If ${ax}^2-bx+c=0$ have two distinct roots lying in the interval $(0,1);a,b,cϵN$, then the least value of ${\log }_{5}abc$, is

• A. $1$
• B. $2$
• C. $3$
• D. $4$

Answer 1

The correct option is B $2$

Let $f\left(x\right)=a{x}^2-bx+c$

It has two distinct real roots lying between 0 and 1.

$f\left(x\right)$ can be written as,$f\left(x\right)=a(x-\alpha )(x-\beta )$, where $\alpha$ and $\beta$ are the roots of the equation.

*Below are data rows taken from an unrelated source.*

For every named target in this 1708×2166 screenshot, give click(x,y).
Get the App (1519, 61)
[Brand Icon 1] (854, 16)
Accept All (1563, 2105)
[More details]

From the graph it can be observed that $f\left(0\right)f\left(1\right)>0$

As a,b and c are integers $f\left(0\right)f\left(1\right)>1$

$f\left(0\right)=a\alpha \beta$

$f\left(1\right)=a(1-\alpha )(1-\beta )$

$\Rightarrow a^2\left(\alpha \right)(1-\alpha )\left(\beta \right)(1-\beta )>0$ $\to$(1)

Using $AM\ge GM$,we get

$\frac{\alpha +1-\alpha +\beta +1-\beta }{4}>\left(\alpha \beta \right(1-\alpha \left)\right(1-\beta ){)}^{\frac{1}{4}}$

AM and GM cannot be equal because the equation has distinct roots

$\frac{a^2}{16}>a^2\left(\alpha \beta \right(1-\alpha \left)\right(1-\beta \left)\right)$.

$\Rightarrow \frac{a^2}{16}>1$

$\Rightarrow a>4$

Therefore the minimum value of a is 5.

The discriminant of the equation, $\Delta =b^2-4ac\ge 0$

$\Rightarrow b^2>20c$

Taking the minimum value of c=1,

we get $b^2>20$

$\Rightarrow$ Minimum Value of b = 5.

$\Rightarrow abc=25$

$\Rightarrow lo{g}_{5}abc=2$

Therefore,Option B is correct.